Sur leur visage, rien n’indique qu’ils traversent une crise. En ce samedi soir du 10 janvier 2009, la douzaine d’étudiants équato-guinéens assis devant des bouteilles de bière et de boissons gazeuses dans le bar qui jouxte le consulat de la Guinée Equatoriale à Douala devisent bruyamment en espagnol et en …anglais. Normal ! Puisque ce sont des étudiants inscrits à l’Université de Buea qui avaient quitté brusquement la capitale régionale du Sud-Ouest. " Tout a commencé hier matin (vendredi 9 janvier). A 7h, j’étais en train de faire la vaisselle lorsqu’un de mes cousins m’a appelé pour me dire qu’il vient d’être molesté. Portable, argent et matériels de sonorisation domestique de mon cousin ont été emportés par ses agresseurs ", confie Kévin N., un étudiant polyglotte (il parle français, anglais, espagnol et fang) inscrit en 4ème année en " Shipping and Transport " à Cambridge, un institut privé situé à côté de l’université de Buea. Informés par téléphone, les quelques 150 étudiants et élèves équato-guinéens de Buea (et même de Limbe) vont " passer par la brousse " pour se regrouper chez le chef de la communauté équato-guinéenne de Buea. Selon nos sources, ce dernier va d’abord convoyer prioritairement les filles et les femmes vers Douala avant de faire même pour les garçons.

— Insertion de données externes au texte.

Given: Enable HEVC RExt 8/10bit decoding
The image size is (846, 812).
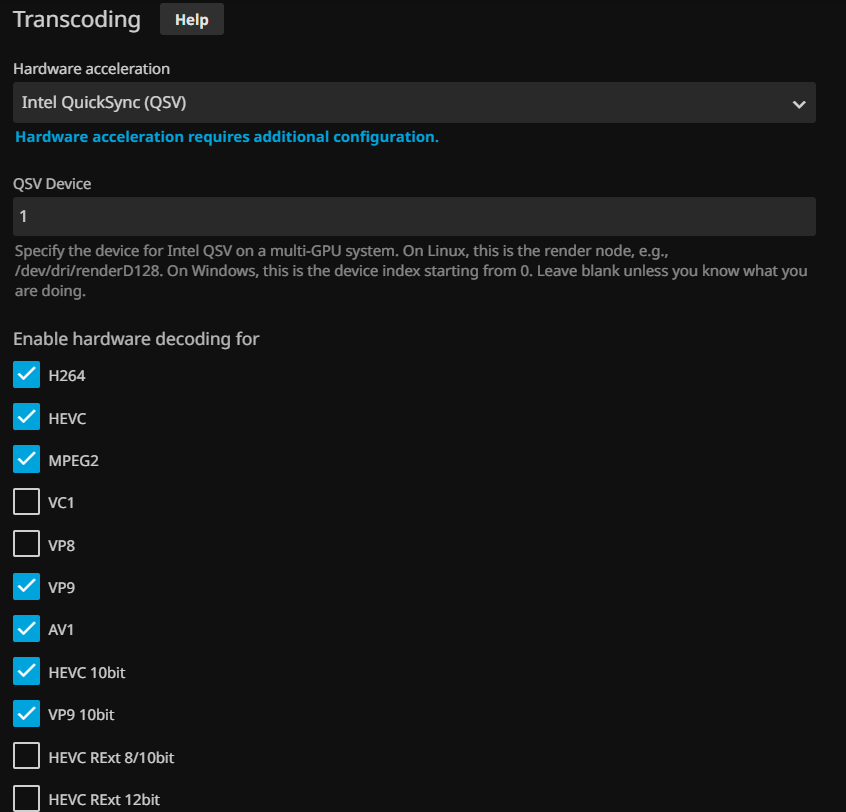Looking at the screenshot, I should (27, 757).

Dans la capitale économique, M. Ndong Raùl Barnabas, le consul de la Guinée Equatoriale, va prendre des dispositions pour prendre en charge la majorité des étudiants. Ils seront logés et nourris au frais du consulat. Selon des informations concordantes, plus d’une cinquantaine d’étudiants équato-guinéens se sont envolés en mi-journée du09 janvier 2009 pour Malabo dans un avion spécial affrété par le président de la République, Obiang Nguema Mbasogo. " Les plus traumatisés psychologiquement sont rentrés au pays en attendant que le calme revienne sur le campus ", confie Eugenio Mba, étudiant niveau II en " Shipping and Transport ". Un second vol annoncé qui devait décoller hier, dimanche 11 janvier de Douala n’a pas eu lieu. Les tentatives de Mutations de joindre le Consul Ndong Raùl Barnabas ont été vaines : " Il est parti à Buea pour résoudre ce problème ", indique, un vigile de nationalité camerounaise, posté à l’entrée du consulat. Anguisia Ntsama, la vice-consul, quant à elle, n’est pas non plus en place. " Elle est partie en Guinée Equatoriale ", poursuit le vigile.
Sur les raisons de cette crise dans la communauté équato-guinéenne à Buea, les étudiants interrogés devant leur consulat soutiennent que tout est parti d’une information venant de Malabo : " Après avoir eu une tontine où elle a perçu 1,5 millions FCfa, une commerçante camerounaise (une banyangui, originaire de Manfé dans la région du Sud-Ouest) a été agressée et éventrée à son domicile jeudi dernier. Elle va donc succomber à ses blessures. Ses proches informés à Buea ont commencé à nous séquestrer ", explique Kevin N. Son compatriote Olomo, semble plus touché : " En décembre 2007, on avait souffert à Buea lorsqu’on avait accusé des Camerounais d’avoir braqué des banques à Malabo. Aujourd’hui, ça recommence. J’ai déjà payé deux ans de loyer, mais si cette situation ne se calme pas, je vais définitivement rentrer dans mon pays", lance-t-il. Certains étudiants seront absents aux examens de " contrôles continus" qui commencent ce lundi matin à l’Université de Buea.